Me pregunto cuándo va a ser la educación una cuestión prioritaria para los políticos de este país. En medio de un horizonte cubierto de paro, corrupción y esclavitud, desde hace un tiempo, la situación en las aulas deja mucho que desear.
Cada vez son más los alumnos adictos a las pantallas de sus dispositivos. A su vez, la ratio sigue aumentando y los docentes no solo están envueltos en el desgaste provocado por la excesiva burocracia, sino que, además, su figura cada vez está más desprestigiada en la actualidad. A eso se suman los tópicos rancios generalizados por la sociedad —desde afirmaciones como «Los profesores viven muy bien», «Los profesores trabajan poco» hasta «Los profesores tienen muchas vacaciones»—, pero lo más decepcionante no es eso, sino la realidad que se esconde tras estas sentencias. Aún hay muchos que confunden las horas lectivas con las horas de trabajo. El profesor enseña durante su jornada laboral, por supuesto. Aunque enseñar no solo se basa en impartir una determinada materia y en transmitir una serie de contenidos curriculares, requiere también conectar con los alumnos, invitarlos a pensar, a despertar su espíritu crítico e inculcarles valores, de los que, a día de hoy, carece la sociedad. Sin embargo, la labor del profesor no queda ahí. También prepara materiales, también corrige, también responde correos electrónicos, también asiste a reuniones en el centro y también hace de psicólogo con adolescentes anárquicos.

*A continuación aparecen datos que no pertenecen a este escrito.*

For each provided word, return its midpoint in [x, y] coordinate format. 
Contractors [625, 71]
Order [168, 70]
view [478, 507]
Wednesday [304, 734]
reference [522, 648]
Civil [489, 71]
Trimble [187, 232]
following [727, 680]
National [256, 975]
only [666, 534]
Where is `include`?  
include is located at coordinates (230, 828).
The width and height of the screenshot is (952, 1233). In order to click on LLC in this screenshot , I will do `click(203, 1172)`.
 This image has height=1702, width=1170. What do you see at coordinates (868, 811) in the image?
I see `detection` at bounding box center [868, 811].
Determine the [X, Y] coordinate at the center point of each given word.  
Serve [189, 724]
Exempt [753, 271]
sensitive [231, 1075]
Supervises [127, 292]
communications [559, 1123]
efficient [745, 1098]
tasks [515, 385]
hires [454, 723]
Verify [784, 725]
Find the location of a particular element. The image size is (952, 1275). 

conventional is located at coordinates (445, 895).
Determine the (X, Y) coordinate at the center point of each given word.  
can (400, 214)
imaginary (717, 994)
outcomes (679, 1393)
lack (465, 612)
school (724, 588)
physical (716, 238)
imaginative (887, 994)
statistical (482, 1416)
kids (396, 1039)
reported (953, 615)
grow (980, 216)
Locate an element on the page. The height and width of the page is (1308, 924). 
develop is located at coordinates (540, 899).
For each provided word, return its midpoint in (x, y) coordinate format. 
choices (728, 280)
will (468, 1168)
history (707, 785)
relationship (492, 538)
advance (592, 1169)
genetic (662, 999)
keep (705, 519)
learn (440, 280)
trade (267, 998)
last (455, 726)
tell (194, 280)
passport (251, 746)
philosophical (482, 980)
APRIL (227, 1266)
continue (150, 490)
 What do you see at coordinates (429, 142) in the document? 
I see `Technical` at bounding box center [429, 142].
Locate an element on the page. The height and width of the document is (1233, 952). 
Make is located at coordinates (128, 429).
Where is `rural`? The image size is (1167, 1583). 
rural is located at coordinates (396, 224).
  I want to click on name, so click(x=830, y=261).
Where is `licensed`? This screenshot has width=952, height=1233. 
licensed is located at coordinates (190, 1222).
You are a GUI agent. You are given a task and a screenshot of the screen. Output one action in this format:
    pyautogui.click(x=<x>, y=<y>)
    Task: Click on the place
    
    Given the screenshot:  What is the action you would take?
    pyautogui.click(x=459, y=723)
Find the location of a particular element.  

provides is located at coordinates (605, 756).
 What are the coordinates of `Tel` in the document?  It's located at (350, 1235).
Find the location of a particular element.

Y, como colofón a este panorama, llega la crisis provocada por el COVID-19: profesores que pasan seis horas en aulas minúsculas con treinta alumnos, sin distancia de seguridad y, en definitiva, sin medidas adecuadas. Pero, ¿qué está pasando? ¿Por qué no se destinan recursos económicos? ¿Cómo se pretende entonces convencer a los padres de que sus hijos están en un entorno seguro? ¿Cómo se va a sobrellevar un curso entero así?
¿Nadie es capaz de hacer un programa básico para favorecer tanto a profesores como a alumnos? No digo que el problema no sea colosal, quizá se trata de una de las más grandes dificultades que afronta la comunidad educativa, pero, a veces, me da la sensación de que ni si quiera buscamos una salida. No nos molestamos en proponer soluciones, en preocuparnos de verdad por una cuestión tan elemental.
La magnitud del problema parece que nos paraliza y la sociedad no se termina de concienciar sobre el asunto. A ver cuándo llega el momento en que nos indignamos por lo realmente importante. Necesitamos que haya justicia social, necesitamos ahora más que nunca luchar por las insufribles desigualdades sociales. No seamos más cómplices de la situación con nuestro silencio. Al menos, que todavía nos quede algo de dignidad y amor propio.